_Task to complete_.
Select every line of the listing below that contains the word "button", counting only matches with the same case.
..............................
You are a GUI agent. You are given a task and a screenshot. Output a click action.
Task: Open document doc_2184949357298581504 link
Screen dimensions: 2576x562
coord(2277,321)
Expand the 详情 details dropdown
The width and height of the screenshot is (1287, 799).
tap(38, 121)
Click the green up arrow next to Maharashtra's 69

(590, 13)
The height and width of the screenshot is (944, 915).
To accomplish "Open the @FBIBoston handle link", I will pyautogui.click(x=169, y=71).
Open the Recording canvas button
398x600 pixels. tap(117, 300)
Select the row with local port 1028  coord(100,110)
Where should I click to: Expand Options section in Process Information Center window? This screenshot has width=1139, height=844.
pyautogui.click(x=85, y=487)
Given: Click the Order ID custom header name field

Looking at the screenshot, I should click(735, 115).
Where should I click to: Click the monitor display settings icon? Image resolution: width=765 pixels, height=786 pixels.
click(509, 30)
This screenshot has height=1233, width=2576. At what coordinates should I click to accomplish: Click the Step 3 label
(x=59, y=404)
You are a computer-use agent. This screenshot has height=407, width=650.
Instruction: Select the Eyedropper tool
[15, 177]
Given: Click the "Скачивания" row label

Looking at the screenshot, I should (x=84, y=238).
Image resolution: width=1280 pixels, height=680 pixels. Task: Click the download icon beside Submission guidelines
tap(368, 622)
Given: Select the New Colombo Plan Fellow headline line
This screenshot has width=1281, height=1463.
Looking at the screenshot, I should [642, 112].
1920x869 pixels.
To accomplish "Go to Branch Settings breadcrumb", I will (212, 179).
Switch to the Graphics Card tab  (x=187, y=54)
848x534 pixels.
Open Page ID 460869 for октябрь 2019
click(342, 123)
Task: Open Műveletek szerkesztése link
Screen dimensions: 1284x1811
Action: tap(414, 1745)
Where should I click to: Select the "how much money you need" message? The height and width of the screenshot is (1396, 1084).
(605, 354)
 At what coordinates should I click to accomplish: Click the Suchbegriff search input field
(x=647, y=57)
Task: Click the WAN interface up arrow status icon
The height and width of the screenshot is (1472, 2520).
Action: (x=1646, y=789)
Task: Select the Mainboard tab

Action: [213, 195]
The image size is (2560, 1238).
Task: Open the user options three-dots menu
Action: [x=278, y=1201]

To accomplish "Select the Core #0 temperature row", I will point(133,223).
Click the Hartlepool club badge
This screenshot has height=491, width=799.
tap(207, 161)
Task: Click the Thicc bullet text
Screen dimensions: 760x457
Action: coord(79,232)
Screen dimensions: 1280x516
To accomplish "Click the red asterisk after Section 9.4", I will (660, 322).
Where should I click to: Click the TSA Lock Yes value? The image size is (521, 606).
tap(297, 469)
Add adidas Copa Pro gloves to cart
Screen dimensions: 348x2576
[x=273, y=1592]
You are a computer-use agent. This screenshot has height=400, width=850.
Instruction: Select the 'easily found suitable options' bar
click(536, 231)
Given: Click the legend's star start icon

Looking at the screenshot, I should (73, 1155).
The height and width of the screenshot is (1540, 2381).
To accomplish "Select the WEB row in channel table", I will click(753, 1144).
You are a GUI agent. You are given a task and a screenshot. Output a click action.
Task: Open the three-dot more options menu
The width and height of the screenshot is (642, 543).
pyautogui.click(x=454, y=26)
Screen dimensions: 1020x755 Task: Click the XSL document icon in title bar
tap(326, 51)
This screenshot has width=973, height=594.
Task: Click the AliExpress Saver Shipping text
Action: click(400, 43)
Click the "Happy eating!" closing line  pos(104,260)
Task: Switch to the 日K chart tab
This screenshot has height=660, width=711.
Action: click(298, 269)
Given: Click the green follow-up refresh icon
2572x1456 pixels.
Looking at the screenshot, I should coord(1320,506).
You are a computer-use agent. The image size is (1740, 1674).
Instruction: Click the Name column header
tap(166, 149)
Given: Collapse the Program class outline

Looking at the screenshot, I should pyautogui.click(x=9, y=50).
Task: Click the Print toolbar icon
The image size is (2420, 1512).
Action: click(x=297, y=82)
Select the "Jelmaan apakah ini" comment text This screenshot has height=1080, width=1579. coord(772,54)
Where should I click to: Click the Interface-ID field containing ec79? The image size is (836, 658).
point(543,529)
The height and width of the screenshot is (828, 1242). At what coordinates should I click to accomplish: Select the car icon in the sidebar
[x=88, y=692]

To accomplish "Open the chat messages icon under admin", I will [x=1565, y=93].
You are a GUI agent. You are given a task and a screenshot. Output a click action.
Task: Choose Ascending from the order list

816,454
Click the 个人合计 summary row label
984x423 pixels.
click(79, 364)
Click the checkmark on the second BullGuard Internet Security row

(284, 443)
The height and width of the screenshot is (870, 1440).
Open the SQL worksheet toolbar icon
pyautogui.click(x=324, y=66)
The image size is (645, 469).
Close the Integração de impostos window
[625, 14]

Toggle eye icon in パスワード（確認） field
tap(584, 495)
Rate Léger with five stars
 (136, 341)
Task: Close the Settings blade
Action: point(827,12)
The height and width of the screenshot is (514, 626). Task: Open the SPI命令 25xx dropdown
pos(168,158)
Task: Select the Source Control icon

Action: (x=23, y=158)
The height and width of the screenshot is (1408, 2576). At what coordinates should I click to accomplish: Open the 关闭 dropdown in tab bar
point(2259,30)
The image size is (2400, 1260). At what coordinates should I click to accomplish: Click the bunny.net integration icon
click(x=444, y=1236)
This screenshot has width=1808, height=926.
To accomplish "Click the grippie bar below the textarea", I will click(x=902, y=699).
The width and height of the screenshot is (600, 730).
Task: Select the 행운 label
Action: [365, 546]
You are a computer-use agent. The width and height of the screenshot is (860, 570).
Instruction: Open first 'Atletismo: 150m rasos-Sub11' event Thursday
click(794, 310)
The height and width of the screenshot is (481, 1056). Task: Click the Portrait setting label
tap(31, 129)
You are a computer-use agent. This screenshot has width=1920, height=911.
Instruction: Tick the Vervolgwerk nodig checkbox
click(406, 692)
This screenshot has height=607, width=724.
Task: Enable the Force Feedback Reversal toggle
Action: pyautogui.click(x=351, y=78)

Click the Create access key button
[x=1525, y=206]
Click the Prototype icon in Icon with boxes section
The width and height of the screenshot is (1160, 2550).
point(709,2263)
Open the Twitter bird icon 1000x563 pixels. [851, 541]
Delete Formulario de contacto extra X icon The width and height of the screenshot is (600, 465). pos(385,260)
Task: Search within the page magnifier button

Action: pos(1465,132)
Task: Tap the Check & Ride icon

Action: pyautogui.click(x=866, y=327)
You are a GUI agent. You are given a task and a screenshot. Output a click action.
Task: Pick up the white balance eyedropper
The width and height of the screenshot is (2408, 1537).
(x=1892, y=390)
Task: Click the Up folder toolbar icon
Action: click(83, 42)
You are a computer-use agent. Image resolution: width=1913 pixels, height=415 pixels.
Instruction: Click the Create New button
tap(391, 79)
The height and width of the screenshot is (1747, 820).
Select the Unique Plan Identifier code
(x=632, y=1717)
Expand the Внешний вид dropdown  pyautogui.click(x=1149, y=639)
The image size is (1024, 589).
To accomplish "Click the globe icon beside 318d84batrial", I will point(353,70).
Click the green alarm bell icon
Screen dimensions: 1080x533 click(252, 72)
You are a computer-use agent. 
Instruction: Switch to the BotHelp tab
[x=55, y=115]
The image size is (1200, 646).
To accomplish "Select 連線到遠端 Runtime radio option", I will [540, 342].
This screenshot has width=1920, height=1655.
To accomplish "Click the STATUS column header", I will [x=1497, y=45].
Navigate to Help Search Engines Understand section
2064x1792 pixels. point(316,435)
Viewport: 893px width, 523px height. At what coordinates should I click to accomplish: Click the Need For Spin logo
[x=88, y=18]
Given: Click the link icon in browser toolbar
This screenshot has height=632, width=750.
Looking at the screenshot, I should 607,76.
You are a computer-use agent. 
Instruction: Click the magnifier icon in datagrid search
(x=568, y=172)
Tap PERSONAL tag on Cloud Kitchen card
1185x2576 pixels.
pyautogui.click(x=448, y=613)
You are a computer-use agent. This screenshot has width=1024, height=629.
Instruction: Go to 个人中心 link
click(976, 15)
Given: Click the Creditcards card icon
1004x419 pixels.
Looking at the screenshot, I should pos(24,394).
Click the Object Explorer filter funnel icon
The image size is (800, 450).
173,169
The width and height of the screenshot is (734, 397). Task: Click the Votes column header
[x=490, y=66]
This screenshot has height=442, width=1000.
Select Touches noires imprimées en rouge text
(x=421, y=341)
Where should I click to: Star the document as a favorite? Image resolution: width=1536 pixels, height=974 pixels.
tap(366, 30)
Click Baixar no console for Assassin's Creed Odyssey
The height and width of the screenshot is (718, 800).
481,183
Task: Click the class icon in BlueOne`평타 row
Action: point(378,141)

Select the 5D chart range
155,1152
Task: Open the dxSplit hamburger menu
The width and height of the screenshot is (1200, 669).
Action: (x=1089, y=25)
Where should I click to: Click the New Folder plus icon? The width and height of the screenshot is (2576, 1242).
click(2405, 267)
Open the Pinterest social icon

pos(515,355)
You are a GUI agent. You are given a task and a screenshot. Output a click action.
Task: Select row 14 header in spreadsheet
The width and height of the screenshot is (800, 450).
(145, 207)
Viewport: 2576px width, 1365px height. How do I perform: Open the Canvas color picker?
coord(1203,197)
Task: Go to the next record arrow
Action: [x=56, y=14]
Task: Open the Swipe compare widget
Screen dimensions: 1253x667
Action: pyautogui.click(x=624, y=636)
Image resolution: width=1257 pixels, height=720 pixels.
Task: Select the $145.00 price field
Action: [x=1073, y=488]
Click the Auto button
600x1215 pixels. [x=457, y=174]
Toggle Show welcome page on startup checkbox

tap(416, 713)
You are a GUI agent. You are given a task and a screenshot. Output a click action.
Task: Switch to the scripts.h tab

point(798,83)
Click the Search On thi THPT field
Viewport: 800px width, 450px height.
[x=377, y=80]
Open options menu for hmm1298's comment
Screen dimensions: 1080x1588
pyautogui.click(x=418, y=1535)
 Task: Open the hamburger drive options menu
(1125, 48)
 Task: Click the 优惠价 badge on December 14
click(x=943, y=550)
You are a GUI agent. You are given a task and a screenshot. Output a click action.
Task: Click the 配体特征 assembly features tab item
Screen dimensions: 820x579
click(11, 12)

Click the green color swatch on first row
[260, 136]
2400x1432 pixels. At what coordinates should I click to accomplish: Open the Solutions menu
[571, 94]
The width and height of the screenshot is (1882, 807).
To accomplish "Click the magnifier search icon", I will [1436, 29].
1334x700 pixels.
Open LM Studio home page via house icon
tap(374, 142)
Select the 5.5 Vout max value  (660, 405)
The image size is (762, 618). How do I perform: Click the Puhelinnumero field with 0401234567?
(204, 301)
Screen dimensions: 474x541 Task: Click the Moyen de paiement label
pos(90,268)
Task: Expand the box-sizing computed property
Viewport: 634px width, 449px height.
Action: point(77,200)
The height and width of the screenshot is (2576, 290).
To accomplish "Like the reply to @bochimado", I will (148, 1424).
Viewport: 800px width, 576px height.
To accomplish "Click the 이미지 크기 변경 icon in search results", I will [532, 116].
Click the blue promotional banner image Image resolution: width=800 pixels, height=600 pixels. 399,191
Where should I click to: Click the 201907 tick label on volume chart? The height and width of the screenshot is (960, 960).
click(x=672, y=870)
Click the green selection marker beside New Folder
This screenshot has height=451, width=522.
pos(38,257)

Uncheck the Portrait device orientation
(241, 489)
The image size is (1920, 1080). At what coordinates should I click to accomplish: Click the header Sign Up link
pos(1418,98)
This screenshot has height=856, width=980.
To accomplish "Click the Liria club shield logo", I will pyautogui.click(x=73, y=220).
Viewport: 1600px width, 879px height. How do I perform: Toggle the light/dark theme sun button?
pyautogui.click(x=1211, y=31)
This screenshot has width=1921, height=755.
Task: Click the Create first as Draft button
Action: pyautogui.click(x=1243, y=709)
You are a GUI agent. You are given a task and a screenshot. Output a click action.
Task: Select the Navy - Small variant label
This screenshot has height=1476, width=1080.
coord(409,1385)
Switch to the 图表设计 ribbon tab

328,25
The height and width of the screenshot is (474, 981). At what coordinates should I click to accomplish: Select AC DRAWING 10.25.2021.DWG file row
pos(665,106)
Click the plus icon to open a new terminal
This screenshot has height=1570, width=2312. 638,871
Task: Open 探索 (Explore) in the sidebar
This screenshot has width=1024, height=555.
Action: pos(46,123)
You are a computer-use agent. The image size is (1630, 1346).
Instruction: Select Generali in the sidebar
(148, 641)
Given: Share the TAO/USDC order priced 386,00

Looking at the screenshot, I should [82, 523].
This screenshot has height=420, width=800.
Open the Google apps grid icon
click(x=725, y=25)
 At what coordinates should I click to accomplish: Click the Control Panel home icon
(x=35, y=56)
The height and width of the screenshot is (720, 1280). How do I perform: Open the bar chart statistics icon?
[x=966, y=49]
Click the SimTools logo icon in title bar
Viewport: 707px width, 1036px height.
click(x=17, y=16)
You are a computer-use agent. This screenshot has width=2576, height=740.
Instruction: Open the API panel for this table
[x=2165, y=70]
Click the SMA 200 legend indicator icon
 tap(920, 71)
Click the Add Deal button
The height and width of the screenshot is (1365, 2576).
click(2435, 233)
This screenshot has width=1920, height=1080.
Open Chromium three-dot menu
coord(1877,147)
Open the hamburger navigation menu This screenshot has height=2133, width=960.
..............................
_Finished answer_.
Open the Recording canvas button
Click the Create access key button
Task: Search within the page magnifier button
Instruction: Click the Create New button
Click the Auto button
Viewport: 1600px width, 879px height. How do I perform: Toggle the light/dark theme sun button?
Task: Click the Create first as Draft button
Click the Add Deal button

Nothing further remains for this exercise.